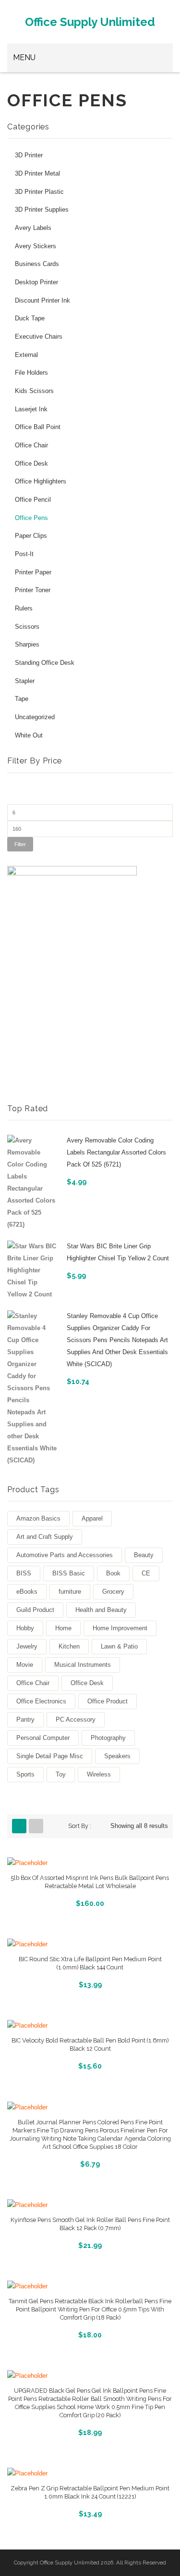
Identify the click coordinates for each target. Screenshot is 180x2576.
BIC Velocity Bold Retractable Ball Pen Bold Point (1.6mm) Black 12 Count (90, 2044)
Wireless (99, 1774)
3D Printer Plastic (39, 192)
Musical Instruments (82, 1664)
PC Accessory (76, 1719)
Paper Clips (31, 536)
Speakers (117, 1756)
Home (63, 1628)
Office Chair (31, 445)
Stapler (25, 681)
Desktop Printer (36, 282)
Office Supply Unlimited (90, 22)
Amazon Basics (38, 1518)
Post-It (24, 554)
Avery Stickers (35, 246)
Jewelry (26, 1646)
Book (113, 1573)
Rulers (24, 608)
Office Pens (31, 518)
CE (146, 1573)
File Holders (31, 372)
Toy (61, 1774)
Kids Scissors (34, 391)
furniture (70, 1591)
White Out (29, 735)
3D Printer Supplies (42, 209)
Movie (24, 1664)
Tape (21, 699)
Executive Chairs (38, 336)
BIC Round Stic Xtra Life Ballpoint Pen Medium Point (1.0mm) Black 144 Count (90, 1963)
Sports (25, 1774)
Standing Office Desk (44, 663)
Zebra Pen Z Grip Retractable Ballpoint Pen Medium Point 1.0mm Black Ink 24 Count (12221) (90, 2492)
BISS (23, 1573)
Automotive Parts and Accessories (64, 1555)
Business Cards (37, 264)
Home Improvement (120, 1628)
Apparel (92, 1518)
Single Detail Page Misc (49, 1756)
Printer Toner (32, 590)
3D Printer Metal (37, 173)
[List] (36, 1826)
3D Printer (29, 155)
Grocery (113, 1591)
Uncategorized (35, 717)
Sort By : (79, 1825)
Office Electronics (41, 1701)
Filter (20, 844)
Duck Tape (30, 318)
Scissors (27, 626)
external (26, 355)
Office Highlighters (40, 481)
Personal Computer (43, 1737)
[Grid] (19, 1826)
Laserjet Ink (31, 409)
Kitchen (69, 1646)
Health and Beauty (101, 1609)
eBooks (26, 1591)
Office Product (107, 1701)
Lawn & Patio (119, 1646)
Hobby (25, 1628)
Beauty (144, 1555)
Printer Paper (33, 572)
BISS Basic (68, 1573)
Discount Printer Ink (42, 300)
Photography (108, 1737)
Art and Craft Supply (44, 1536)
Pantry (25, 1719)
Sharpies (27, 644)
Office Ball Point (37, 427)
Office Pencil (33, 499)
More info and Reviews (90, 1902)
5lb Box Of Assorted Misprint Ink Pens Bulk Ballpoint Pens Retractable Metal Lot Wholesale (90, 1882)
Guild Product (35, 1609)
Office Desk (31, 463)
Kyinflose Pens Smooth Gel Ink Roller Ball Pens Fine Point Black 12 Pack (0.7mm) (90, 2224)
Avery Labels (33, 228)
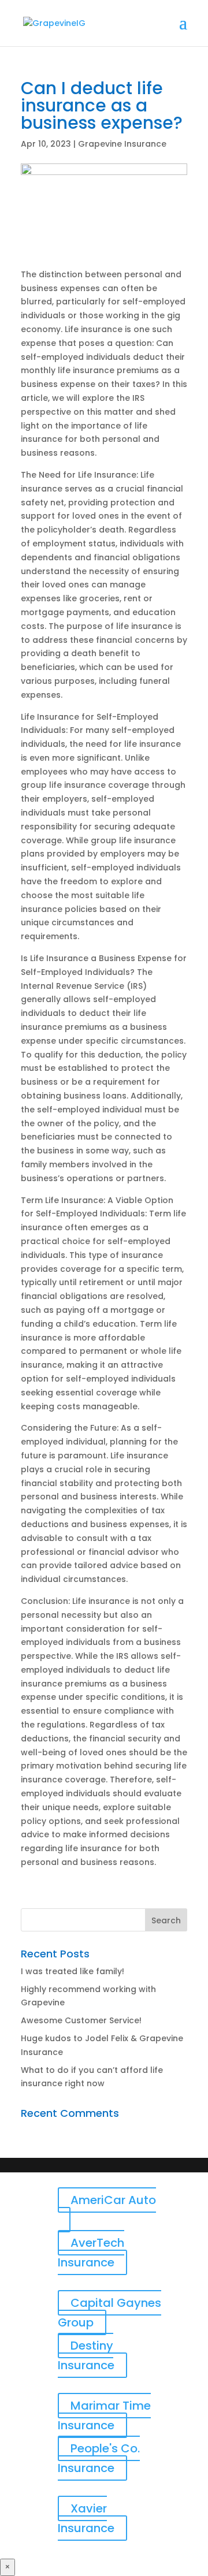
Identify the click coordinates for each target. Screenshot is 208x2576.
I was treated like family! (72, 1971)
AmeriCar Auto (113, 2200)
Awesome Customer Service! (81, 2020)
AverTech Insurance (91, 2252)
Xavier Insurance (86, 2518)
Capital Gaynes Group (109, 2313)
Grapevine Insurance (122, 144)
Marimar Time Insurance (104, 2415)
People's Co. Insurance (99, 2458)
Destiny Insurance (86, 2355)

--

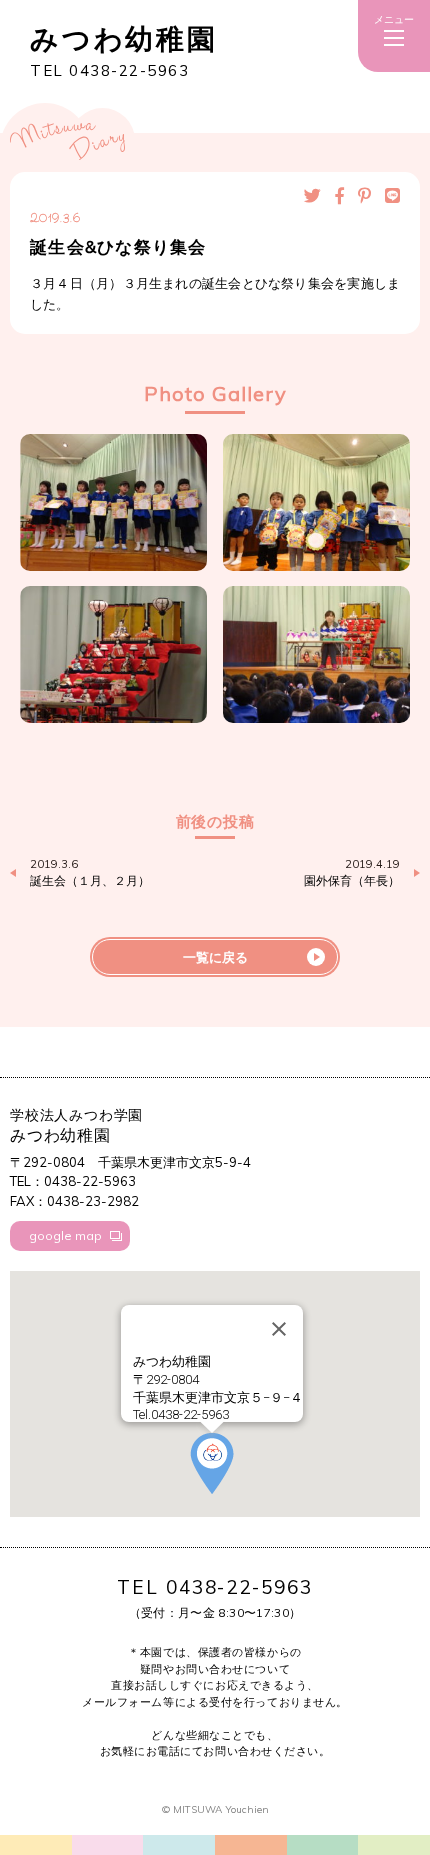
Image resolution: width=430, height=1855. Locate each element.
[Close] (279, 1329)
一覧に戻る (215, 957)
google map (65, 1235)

◆ What to work on ◆
Set down, exactly as they stand above, the lines starting with the line with "Duck Tape (30, 318)" and going on through the line with "Office Desk (31, 463)", and no others.

◆ Output of the task ◆
Duck Tape (30, 318)
Scissors (27, 626)
external (26, 355)
Office Highlighters (40, 481)
Personal Computer (43, 1737)
[Grid] (19, 1826)
Laserjet Ink (31, 409)
Kitchen (69, 1646)
Health and Beauty (101, 1609)
eBooks (26, 1591)
Office Product (107, 1701)
Lawn & Patio (119, 1646)
Hobby (25, 1628)
Beauty (144, 1555)
Printer Paper (33, 572)
BISS Basic (68, 1573)
Discount Printer Ink (42, 300)
Photography (108, 1737)
Art and Craft Supply (44, 1536)
Pantry (25, 1719)
Sharpies (27, 644)
Office Ball Point (37, 427)
Office Pencil (33, 499)
More info and Reviews (90, 1902)
5lb Box Of Assorted Misprint Ink Pens Bulk Ballpoint Pens Retractable Metal Lot Wholesale (90, 1882)
Guild Product (35, 1609)
Office Desk (31, 463)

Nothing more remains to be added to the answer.